After a silence of some ten years, Dubie released The Mercy Seat: Collected and New Poems, 1967-2000 in 2001. The collection contains not only poems from his nearly twenty published books, but also new pieces. Addressing the influence of Buddhism on his writing, Dubie confessed that “there’s no way you have any success with a sitting, there’s no way that you can actually begin a sitting and somehow tolerate it and not be changed utterly in so many ways. More than anything else, it makes you aware of your own bullshit.” The Mercy Seat was highly praised in all corners. Reviewing the mammoth four hundred plus page volume for the Boston Review, Ian Tromp noted Dubie’s trademark talent for “inhabiting a persona and making convincing representations of another person’s life, taking on a different view and experience of the world.” Tromp also recognized the influence of Tibetan Buddhism on Dubie’s work, specifically the idea of “exchange” of oneself for another’s reality, known as Bodhicitta training. This “other-identification,” Tromp argued, is a main tenant of Buddhism and runs throughout Dubie’s oeuvre: “Dubie’s texts might be seen as more than dramatic monologues: they would then take on the aspect of spiritual exercises of identification, exchanges of self and other.” The collection, in the words of Ray González in Bloomsbury Review, “reminds of what we missed” in Dubie’s long hiatus. 

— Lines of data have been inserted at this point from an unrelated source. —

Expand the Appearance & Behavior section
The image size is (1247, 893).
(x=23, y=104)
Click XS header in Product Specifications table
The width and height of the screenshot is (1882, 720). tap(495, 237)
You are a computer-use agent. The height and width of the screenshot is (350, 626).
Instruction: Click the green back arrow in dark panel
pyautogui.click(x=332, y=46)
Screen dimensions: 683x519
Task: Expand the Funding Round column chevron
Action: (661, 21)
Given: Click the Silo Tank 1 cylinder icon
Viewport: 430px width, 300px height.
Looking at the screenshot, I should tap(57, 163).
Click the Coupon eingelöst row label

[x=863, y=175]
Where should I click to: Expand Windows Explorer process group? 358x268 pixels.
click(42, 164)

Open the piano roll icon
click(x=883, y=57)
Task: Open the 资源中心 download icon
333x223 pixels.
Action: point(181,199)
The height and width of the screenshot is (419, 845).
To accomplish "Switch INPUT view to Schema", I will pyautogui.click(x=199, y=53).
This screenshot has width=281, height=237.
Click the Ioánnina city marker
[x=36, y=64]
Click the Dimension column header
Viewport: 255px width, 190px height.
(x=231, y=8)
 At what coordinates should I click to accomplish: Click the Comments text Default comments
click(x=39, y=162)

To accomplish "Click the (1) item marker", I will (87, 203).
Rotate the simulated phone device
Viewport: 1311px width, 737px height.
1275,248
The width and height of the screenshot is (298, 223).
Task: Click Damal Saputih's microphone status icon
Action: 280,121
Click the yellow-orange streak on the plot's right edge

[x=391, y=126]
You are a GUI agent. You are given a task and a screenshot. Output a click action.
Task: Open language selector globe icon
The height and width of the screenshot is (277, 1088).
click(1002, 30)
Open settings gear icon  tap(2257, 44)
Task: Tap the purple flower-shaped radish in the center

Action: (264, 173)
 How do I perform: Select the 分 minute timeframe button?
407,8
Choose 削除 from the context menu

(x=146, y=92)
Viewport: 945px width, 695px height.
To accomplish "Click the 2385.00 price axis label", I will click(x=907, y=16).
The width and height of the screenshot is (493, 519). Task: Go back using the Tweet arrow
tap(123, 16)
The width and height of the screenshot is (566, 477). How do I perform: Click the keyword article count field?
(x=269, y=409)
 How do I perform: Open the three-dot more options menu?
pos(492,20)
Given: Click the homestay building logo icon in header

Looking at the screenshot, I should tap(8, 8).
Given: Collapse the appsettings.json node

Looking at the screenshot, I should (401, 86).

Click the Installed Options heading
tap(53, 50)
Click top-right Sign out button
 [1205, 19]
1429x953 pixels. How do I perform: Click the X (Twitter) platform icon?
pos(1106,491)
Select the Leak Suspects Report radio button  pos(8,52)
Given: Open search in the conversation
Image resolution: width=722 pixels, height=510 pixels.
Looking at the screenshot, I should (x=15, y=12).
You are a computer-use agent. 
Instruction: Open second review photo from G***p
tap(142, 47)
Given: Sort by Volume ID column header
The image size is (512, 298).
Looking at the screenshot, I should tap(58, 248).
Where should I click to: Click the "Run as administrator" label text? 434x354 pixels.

Since The Mercy Seat, Dubie has resumed publishing with some frequency. His collection Ordinary Mornings of a Coliseum (2004) was hailed as a hugely enjoyable return to form. Concerned with the necessity of suffering to happiness, the book is shot through with anxious speakers and historical anomalies, including references to modern-day catastrophes in Iraq and Afghanistan. In a review for Verse, Brendan O’Conner noted that “the poems in Ordinary Mornings of a Coliseum compose a fragmentary chronicle, a far-from-complete record of atrocity and heartbreak stitched together with a longing for justice.” The Insomniac Liar of Topo (2007) won both praise and criticism for its frenetic pace and kitchen-sink aesthetic. A reviewer for Publisher’s Weekly granted that “at best, Dubie achieves a desert equivalent of the backwoods dream-vision poetry of Frank Stanford.”

Despite the grim subject matter of some of his poems—and his ten-year abstinence from the form—Dubie remains optimistic about the state of American poetry. In his interview with Poets & Writers, he prophesized: “If we’re remembered as a nation, as a culture of people, an awful lot of poetry and writing in general will survive from this period. It’s a wonderful time to be reading.”